Multivariable Analysis of Characteristics Associated With Quality Scores a
| Detsky Score | mROB Score | |||
|---|---|---|---|---|
| Variable | β (95% CI) | P | β (95% CI) | P |
| Area of body | ||||
| Shoulder | 10.9 (5 to 16.9) | <.001 | 1.4 (0.5 to 2.3) | .002 |
| Elbow | 10.3 (1.7 to 19) | .018 | 1.5 (0.2 to 2.9) | .02 |
| Hip/thigh | 7.4 (–1.2 to 16) | .09 | 0.7 (–0.6 to 2.1) | .28 |
| Knee/leg | 8.2 (2.8 to 13.6) | .003 | 1 (0.2 to 1.8) | .02 |
| Foot and ankle | 6.6 (0.9 to 12.2) | .022 | 0.6 (–0.3 to 1.4) | .20 |
| Multi/injury prevention | Reference | Reference | ||
| Type of intervention | ||||
| Drug | –3 (–7.6 to 1.4) | .18 | 0.6 (–0.1 to 1.3) | .08 |
| Nonsurgical | 2.4 (–1.5 to 6.4) | .23 | 0.3 (–0.3 to 1.0) | .32 |
| Surgical | Reference | Reference | ||
| Follow-up time | ||||
| <4 wk | 3.3 (–3.6 to 10.3) | .34 | 1.8 (0.8 to 2.7) | <.001 |
| 1 to <12 mo | 9.2 (4.7 to 13.7) | <.001 | 1.5 (0.8 to 2.1) | <.001 |
| 12 to <24 mo | 8.4 (4 to 12.8) | <.001 | 1.5 (0.9 to 2.1) | <.001 |
| 24 to <36 mo | 6.4 (1.7 to 11.2) | <.001 | 1 (0.3 to 1.6) | <.001 |
| 36 to <60 mo | 6.6 (–1.3 to 14.6) | .089 | 0.8 (–0.2 to 1.8) | .109 |
| ≥5 y | Reference | Reference | ||
| PRP | ||||
| Yes | 2.9 (–2.5 to 8.2) | .29 | –0.04 (–0.8 to 0.8) | .91 |
| No | Reference | Reference | ||
| Trial registered | ||||
| Yes | 4.2 (1.2 to 7.2) | .007 | 0.4 (–0.1 to 0.8) | .12 |
| No | Reference | Reference | ||
| Primary outcome clearly stated | ||||
| Yes | 5.9 (2.9 to 8.8) | <.001 | 0.8 (0.3 to 1.2) | <.001 |
| No | Reference | Reference | ||
| Follow-up of previously published trial | ||||
| Yes | –0.9 (–4.6 to 2.8) | .62 | 0.08 (–0.5 to 0.6) | .78 |
| No | Reference | Reference | ||
| Authors disclosed COI | ||||
| Yes | 2.5 (–0.9 to 5.8) | .15 | 0.2 (–0.2 to 0.7) | .34 |
| No | Reference | Reference | ||
| Grant funding | ||||
| Yes | 2.4 (–0.5 to 5.3) | .11 | — | |
| No | Reference | — | ||
| Placebo controlled | ||||
| Yes | — | 0.1 (–0.6 to 0.3) | .55 | |
| No | — | Reference | ||
a Dashes indicate variables not included in the analysis. Bold P values indicate statistical significance (P < .05). COI, conflict of interest; mROB, modified Cochrane risk-of-bias; multi, multiple; PRP, platelet-rich plasma.

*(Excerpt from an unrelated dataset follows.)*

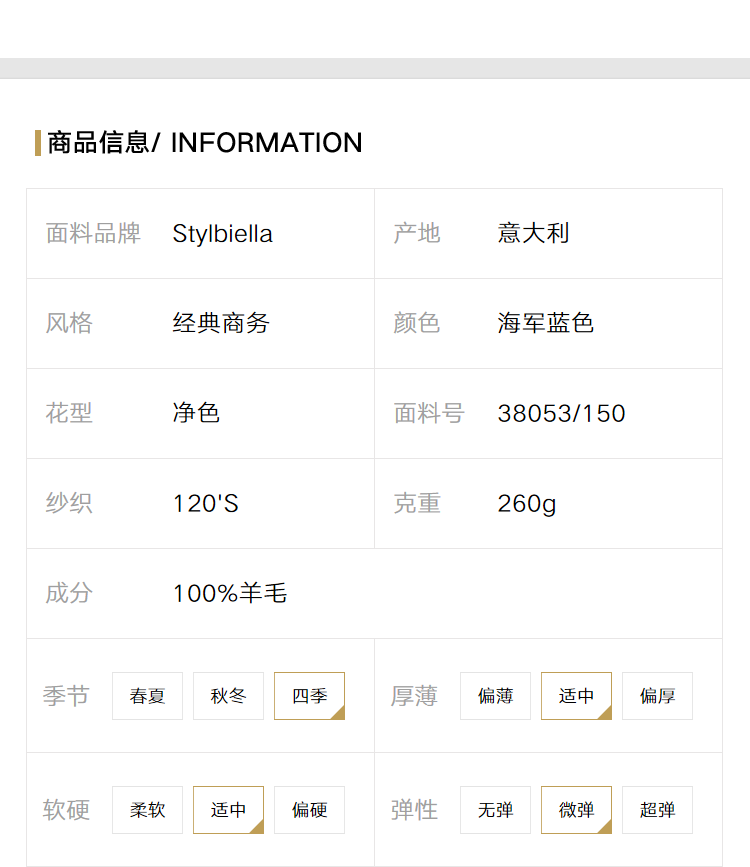Pick 无弹 elasticity option
Image resolution: width=750 pixels, height=867 pixels.
point(495,809)
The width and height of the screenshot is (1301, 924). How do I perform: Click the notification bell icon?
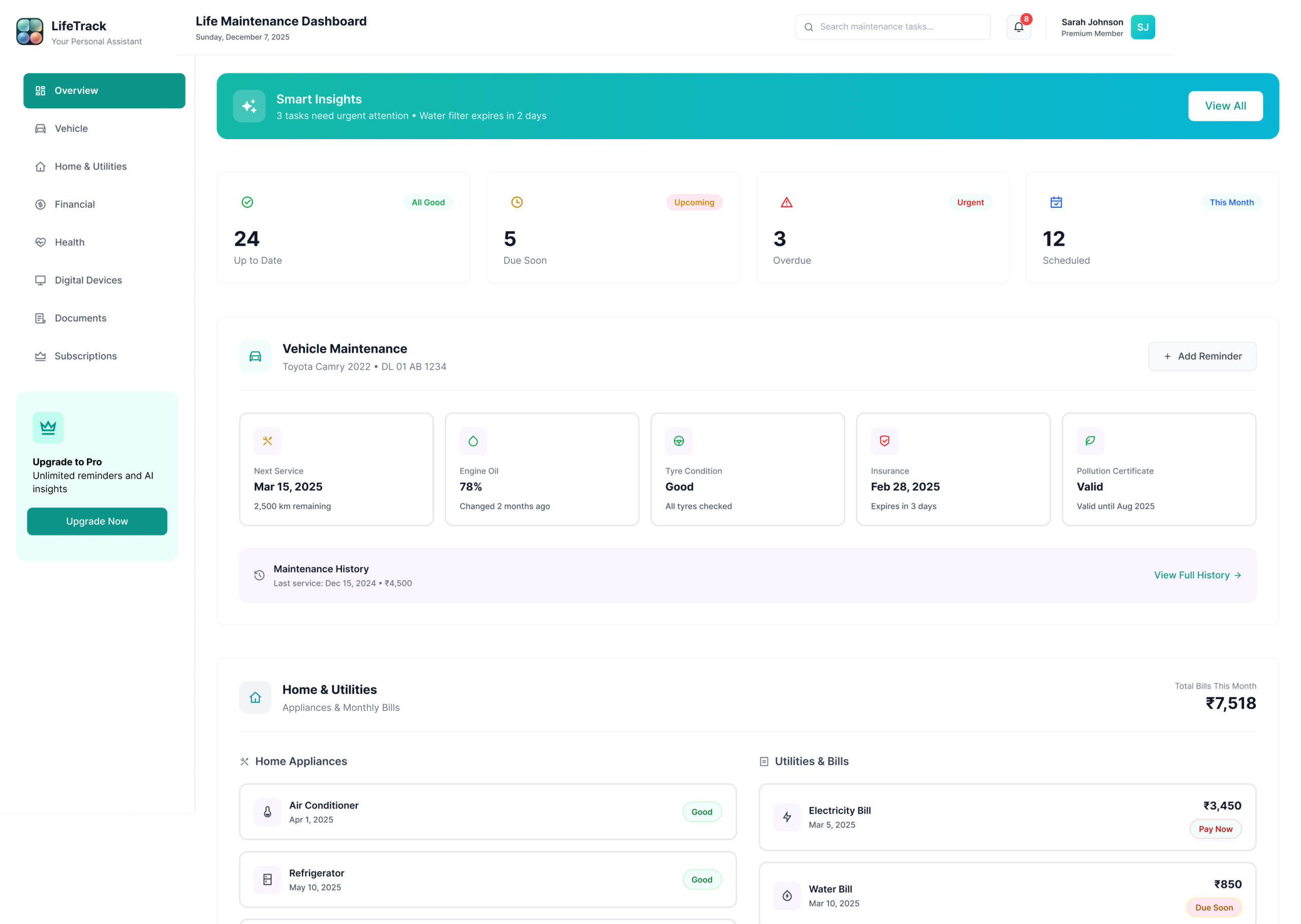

Detsky scores significantly increased over time between 1990 and 2020 (β = 3.5 [95% CI, 2.5-4.5]; P < .001). The overall mean-transformed Detsky score increased significantly from t1 (68.2% ± 9.8%) to t2 (82.7% ± 11.6), and again from t2 to t3 (87.4% ± 10.2%) (P < .001 for both) (see Table 2). The Detsky score was strongly correlated with the year of publication (r = 0.83). The mean sample size, proportion of multicenter collaborations, number of industry-funded studies, and significant findings did not change over time (see Table 2).
Risk-of-Bias Assessment
The overall interrater agreement for the mROB score was 0.88 (95% CI, 0.72-1), corresponding to a very high agreement (Supplemental Table S4). The mean mROB assessment score was 6.6 ± 0.1 points (Figure 2). The domains of “treatment-administrator blinding” (30/277) and “loss to follow-up >5%” (86/277) had the lowest scores, indicating a prevalent risk of study bias in these categories (Supplemental Table S5).
Figure 2.
Number of randomized controlled trials published in AJSM and the mean mROB score, 1990 to 2020. The Pearson correlation coefficient for the number of studies versus the year of publication, r = 0.89; for the mROB score versus the year of publication, r = 0.76. AJSM, The American Journal of Sports Medicine; mROB, modified Cochrane risk-of-bias.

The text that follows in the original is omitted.